Chartier Anne-Marie. L’école et la lecture obligatoire. Histoire et paradoxes des pratiques d’enseignement de la lecture
Chartier Anne-Marie. L’école et la lecture obligatoire. Histoire et paradoxes des pratiques d’enseignement de la lecture. Paris : Retz, 2007. – 351 p.
Texte intégral
1On ne soupçonne pas, en lisant les onze chapitres d’Anne-Marie Chartier, qu’ils ont été préparés par une quinzaine d’articles parus depuis 1993, tant son livre frappe par sa cohérence et son unité. C’est la synthèse d’années de recherche sur la lecture, son apprentissage et ses usages sociaux.
2Au premier abord, il semble s’agir d’une histoire de la pédagogie de la lecture. L’auteur nous en fait parcourir les étapes, de la Conduite des écoles de J.-B. de La Salle aux débats actuels. Par delà les prescriptions théoriques, elle cherche à décrire les pratiques effectives, en utilisant les témoignages d’élèves aussi bien que les images et les objets, avec un sens très sûr, et très précieux ici, de ce qu’enseigner veut dire. Elle retrace les origines et les métamorphoses du manuel de lecture au xixe siècle, montrant comment les Méthodes, identifiées par le nom de leurs auteurs,se différencient des Premiers livres de lecture. Elle renouvelle ainsi l’historiographie sur plusieurs points, situant par exemple l’originalité de l’enseignement des Frères moins dans la progression en neuf étapes de l’apprendre à lire, que dans la combinaison de cette démarche progressive avec une démarche concentrique pour les autres enseignements comme le catéchisme.
3Si l’institution scolaire est bien au centre de l’ouvrage, elle n’est pourtant pas seule en scène. Les apprentissages familiaux, les abécédaires illustrés pour les tout-petits sont présents. On suit la naissance des livres de jeunesse et de leurs usages extra-scolaires, puis scolaires. A.-M. Chartier replace ainsi dans un cadre plus large le savoir-lire obligatoire confié à l’école. Au vrai, c’est une histoire sociale et culturelle de la lecture qu’elle nous propose, une réflexion historique longuement mûrie sur la place de la lecture dans la société, de l’Ancien Régime à notre xxie siècle commençant.

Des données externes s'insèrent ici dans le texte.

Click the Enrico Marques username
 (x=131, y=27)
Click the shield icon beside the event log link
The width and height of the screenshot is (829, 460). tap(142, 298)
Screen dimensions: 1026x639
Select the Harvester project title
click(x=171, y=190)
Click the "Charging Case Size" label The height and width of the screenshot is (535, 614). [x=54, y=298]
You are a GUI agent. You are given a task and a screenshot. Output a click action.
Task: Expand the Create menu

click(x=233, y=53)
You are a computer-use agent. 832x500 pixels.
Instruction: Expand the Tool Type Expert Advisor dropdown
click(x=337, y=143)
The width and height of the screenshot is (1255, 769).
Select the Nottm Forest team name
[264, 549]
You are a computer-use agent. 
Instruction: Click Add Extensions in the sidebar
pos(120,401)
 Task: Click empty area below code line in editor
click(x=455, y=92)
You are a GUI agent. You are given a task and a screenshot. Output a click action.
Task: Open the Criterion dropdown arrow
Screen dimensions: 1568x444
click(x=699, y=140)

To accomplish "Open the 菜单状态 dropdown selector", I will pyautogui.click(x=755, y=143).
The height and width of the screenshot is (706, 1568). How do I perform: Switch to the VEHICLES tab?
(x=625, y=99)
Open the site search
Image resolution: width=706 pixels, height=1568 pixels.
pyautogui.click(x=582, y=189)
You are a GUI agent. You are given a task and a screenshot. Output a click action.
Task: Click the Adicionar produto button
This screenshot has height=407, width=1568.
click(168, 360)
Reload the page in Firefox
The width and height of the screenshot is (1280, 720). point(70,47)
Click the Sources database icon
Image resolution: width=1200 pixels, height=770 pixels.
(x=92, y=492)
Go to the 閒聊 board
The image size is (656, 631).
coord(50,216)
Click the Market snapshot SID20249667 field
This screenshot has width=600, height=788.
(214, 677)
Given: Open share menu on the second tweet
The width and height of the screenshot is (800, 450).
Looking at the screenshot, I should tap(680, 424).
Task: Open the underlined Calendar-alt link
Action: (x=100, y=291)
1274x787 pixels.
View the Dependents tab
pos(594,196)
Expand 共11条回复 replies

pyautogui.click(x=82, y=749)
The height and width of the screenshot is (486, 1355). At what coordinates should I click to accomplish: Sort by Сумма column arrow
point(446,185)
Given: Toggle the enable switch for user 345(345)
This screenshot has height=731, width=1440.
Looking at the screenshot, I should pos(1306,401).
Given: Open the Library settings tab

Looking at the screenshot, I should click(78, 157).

4Si la façon d’apprendre à lire a changé, en effet, c’est parce que la signification sociale de la lecture a elle-même évolué. Pour J.-B. de La Salle, l’objectif était d’instruire les enfants des choses de la religion et de leur donner des habitudes de bons chrétiens. Il voulait leur faire lire, pour qu’ils s’en pénètrent, le catéchisme, les psaumes, l’ordinaire de la messe et la Civilité chrétienne pour les plus grands. Ordonné à cette pratique intensive d’un corpus limité, l’apprentissage de la lecture était mené sur des textes que les élèves savaient déjà par cœur, comme le Notre Père. La méthode de l’épellation, que les pédagogues du xixe siècle critiquent sévèrement, et qui consiste à nommer les lettres les unes après les autres, avant de dire les syllabes et les mots, était alors pratiquée avec succès, précisément parce qu’elle s’appliquait sur des textes déjà connus et que la rapidité de l’apprentissage n’était pas un objectif. Lire était reconnaître, et non découvrir.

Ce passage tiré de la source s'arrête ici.